The principle difference between the definitions, other then the fact that one is voiced in the positive, the other in negative terms, is the point of reference. The subjective definition refers to the subject — the person who is being robbed, while the objective definition refers to the object being stolen.

Come to think of it, our laws are based on the subjective definitions of crimes, aren’t they? There must always be a victim for a crime to have been committed. If I am to lie it is not a crime, unless I deceive someone. Murder is not a crime, if I’m only killing time. And stealing is also not a crime until I steal from someone in particular.

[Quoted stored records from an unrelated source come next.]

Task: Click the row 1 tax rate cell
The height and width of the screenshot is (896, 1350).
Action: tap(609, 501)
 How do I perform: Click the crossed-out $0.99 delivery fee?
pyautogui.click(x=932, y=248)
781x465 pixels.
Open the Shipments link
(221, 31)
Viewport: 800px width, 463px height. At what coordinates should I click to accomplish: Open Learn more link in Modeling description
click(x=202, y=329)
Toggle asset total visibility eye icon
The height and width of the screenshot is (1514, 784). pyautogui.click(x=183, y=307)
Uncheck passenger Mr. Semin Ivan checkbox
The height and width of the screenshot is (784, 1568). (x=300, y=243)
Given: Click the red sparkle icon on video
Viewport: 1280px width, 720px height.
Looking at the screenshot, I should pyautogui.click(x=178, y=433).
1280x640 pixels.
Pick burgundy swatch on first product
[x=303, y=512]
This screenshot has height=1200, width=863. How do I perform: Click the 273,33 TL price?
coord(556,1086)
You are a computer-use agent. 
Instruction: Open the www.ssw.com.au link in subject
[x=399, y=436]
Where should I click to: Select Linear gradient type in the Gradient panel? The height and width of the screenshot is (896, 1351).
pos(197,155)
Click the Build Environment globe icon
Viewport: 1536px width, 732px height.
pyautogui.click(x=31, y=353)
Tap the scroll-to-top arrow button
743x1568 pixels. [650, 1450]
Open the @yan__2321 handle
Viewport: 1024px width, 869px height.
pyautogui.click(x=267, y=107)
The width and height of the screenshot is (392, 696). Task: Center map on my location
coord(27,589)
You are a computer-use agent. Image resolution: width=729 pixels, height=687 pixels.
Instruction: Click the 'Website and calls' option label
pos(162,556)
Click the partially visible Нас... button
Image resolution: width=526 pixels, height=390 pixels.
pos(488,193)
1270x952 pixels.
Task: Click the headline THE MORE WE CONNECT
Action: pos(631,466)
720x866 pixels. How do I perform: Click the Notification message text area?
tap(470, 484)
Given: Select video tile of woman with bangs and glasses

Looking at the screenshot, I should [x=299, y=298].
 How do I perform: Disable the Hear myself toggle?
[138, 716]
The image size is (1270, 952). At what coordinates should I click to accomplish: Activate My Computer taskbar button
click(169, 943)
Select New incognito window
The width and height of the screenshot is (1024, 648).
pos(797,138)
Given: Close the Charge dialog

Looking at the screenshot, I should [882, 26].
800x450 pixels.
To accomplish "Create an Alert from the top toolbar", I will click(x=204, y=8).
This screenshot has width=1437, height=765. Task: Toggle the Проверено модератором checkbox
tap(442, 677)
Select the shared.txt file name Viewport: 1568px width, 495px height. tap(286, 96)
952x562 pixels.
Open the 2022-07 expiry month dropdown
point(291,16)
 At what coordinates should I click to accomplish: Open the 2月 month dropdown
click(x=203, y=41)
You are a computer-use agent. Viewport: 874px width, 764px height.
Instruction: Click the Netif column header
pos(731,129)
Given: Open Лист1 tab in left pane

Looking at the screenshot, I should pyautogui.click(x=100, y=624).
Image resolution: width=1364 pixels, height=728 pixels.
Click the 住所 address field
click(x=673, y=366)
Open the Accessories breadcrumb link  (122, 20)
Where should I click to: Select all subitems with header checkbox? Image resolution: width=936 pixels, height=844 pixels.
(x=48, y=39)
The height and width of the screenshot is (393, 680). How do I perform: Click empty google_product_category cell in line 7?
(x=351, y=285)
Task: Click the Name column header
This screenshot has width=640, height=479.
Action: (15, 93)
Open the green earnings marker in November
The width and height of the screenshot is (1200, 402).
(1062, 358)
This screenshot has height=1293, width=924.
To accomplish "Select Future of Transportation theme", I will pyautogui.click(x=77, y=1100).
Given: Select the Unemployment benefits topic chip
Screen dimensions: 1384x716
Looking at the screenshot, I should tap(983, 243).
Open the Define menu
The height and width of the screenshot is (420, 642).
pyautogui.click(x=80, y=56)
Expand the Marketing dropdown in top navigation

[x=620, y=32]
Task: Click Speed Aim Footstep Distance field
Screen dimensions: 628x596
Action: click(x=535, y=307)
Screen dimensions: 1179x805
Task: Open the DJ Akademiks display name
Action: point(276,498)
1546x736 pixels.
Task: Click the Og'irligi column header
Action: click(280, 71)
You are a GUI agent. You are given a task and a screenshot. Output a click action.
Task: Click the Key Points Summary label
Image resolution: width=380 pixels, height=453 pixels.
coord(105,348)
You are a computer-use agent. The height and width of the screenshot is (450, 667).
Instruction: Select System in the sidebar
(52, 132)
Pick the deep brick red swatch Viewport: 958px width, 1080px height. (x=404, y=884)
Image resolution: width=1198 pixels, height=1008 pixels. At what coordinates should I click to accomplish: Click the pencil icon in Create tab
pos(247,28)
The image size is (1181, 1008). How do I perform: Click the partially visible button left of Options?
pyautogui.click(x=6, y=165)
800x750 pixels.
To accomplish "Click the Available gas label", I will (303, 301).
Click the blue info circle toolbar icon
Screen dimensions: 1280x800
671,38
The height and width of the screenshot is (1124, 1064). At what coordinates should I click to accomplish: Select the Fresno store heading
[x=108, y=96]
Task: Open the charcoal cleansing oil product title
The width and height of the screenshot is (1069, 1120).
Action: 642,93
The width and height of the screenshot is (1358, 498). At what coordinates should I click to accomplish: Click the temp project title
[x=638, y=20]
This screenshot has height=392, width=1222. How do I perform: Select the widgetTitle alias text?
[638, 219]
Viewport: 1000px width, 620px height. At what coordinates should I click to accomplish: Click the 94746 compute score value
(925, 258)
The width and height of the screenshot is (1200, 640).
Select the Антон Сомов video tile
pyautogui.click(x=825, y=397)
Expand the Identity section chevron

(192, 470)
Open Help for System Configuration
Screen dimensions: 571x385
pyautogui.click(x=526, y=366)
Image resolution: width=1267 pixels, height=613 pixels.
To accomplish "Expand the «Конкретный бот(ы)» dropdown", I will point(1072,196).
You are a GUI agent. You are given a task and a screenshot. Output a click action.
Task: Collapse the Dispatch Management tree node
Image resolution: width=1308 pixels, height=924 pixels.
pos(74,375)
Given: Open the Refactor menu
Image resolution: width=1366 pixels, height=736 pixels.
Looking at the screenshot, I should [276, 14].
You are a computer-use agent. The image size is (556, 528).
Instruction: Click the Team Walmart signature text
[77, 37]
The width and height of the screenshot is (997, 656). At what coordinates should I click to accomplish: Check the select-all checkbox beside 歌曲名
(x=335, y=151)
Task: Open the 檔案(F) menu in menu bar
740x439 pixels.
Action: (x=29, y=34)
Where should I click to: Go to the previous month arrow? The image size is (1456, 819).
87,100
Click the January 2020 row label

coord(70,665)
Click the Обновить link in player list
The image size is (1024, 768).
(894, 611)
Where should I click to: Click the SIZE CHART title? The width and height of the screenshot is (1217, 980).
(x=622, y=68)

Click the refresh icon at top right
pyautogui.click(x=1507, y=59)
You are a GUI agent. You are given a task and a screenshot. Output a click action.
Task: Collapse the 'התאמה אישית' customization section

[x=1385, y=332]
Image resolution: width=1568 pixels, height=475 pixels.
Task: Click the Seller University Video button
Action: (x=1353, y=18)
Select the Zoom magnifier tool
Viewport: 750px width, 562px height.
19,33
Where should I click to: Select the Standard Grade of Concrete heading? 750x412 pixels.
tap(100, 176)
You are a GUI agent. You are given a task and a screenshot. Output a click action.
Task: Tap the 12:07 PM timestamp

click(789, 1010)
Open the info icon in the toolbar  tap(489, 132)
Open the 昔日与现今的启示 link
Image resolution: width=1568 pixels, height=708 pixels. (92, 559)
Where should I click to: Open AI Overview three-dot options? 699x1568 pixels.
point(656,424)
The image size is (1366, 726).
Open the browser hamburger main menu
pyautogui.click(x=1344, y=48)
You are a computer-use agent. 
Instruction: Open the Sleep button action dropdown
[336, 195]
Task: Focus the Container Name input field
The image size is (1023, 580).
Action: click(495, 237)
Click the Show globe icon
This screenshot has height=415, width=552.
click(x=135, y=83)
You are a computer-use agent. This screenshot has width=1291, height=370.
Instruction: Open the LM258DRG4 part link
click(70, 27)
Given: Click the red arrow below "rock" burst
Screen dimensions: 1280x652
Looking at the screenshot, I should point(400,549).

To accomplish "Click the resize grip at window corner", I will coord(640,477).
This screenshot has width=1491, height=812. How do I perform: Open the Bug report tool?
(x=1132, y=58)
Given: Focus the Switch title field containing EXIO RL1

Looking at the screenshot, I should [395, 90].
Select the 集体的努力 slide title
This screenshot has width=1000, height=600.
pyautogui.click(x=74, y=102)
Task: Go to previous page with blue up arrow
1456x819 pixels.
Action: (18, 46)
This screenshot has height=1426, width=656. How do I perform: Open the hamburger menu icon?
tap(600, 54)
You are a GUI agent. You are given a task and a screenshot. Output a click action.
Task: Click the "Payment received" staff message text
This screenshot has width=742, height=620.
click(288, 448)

It is for that reason that we have special bodies appointed, (usually by the state, but not necessarily), which take care of interests of non-humans. The forest authority, will be the victim of your theft if you steal trees, the RIAA (or ZAIKS in Poland) will be the victim if you download an mp3 file from the net. Notice, that the artist who composed the song, may be long dead…

This subjective nature of our laws leads to (or perhaps is the consequence of) the subjective nature of out moral values. We do not steal because it is wrong. We refrain from stealing if it may hurt someone, usually if we believe the victim may retaliate by legal action or otherwise. If we believe that “no harm is being done”, we don’t think our actions to be wrong. Hence the idea of “victim-less crime” and it’s harmless nature.

Moral questioning is the nature of our postmodern world, but it goes much further back in time. Perhaps to the ideas of the Enlightment period…

Lack of absolute values, subjective morality, ethics and laws not referenced to objective definitions of crimes… all this leaves me with one question: Pray tell, what came first subjective laws or a demise in the absolute nature of moral values?